Прямая y=-7x-9 является касательной к графику функции f(x)=4x^2+bx. Найдите b, учитывая, что

Problem Analysis

We are given that the equation of a line, y = -7x - 9, is a tangent to the graph of the function f(x) = 4x^2 + bx. We need to find the value of b, given that the x-coordinate of the point of tangency is greater than 0.

Solution

To find the value of b, we need to determine the derivative of the function f(x) and equate it to the slope of the tangent line.

The derivative of f(x) = 4x^2 + bx with respect to x is given by: f'(x) = 8x + b

Since the line y = -7x - 9 is a tangent to the graph of f(x), the slope of the tangent line is equal to the derivative of f(x) at the point of tangency.

Therefore, we have: -7 = 8x + b

To find the x-coordinate of the point of tangency, we need to solve the equation f(x) = -7x - 9. Substituting f(x) = 4x^2 + bx, we get: 4x^2 + bx = -7x - 9

Simplifying the equation, we have: 4x^2 + (b + 7)x + 9 = 0

Since the x-coordinate of the point of tangency is greater than 0, we can assume that there is only one solution to the equation. Therefore, the discriminant of the quadratic equation should be equal to 0.

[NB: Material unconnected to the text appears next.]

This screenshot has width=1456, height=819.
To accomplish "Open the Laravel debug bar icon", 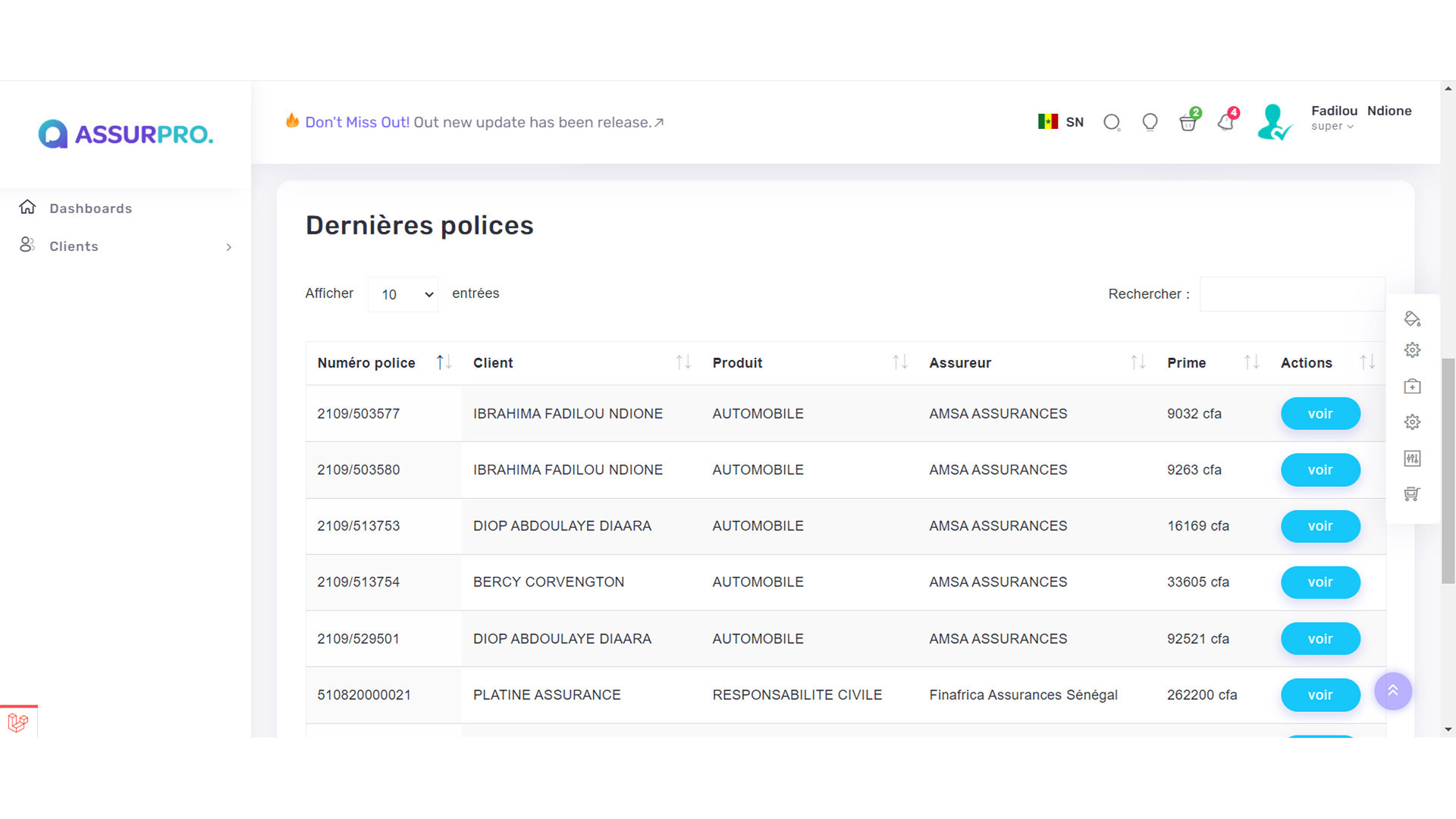I will [x=18, y=722].
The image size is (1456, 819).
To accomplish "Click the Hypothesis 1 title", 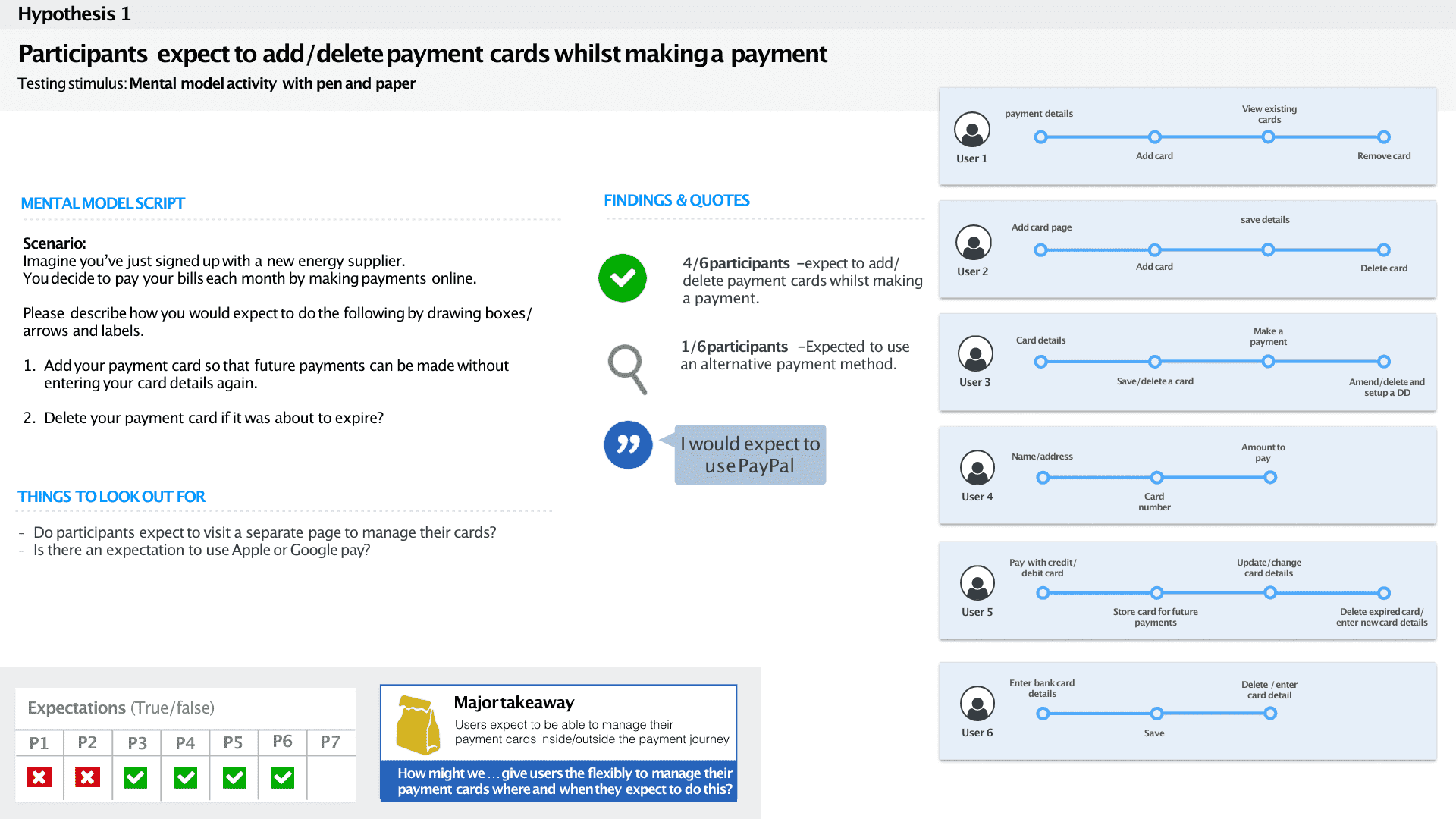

The discriminant, D, is given by: D = (b + 7)^2 - 4(4)(9)

Setting D = 0 and solving for b, we have: (b + 7)^2 - 144 = 0 (b + 7)^2 = 144 b + 7 = ±√144 b + 7 = ±12

Solving for b, we have two possible values: b = -7 + 12 = 5 b = -7 - 12 = -19

However, since the x-coordinate of the point of tangency is greater than 0, we can eliminate the solution b = -19.

Therefore, the value of b is 5.

Conclusion

The value of b, given that the equation y = -7x - 9 is a tangent to the graph of f(x) = 4x^2 + bx and the x-coordinate of the point of tangency is greater than 0, is 5.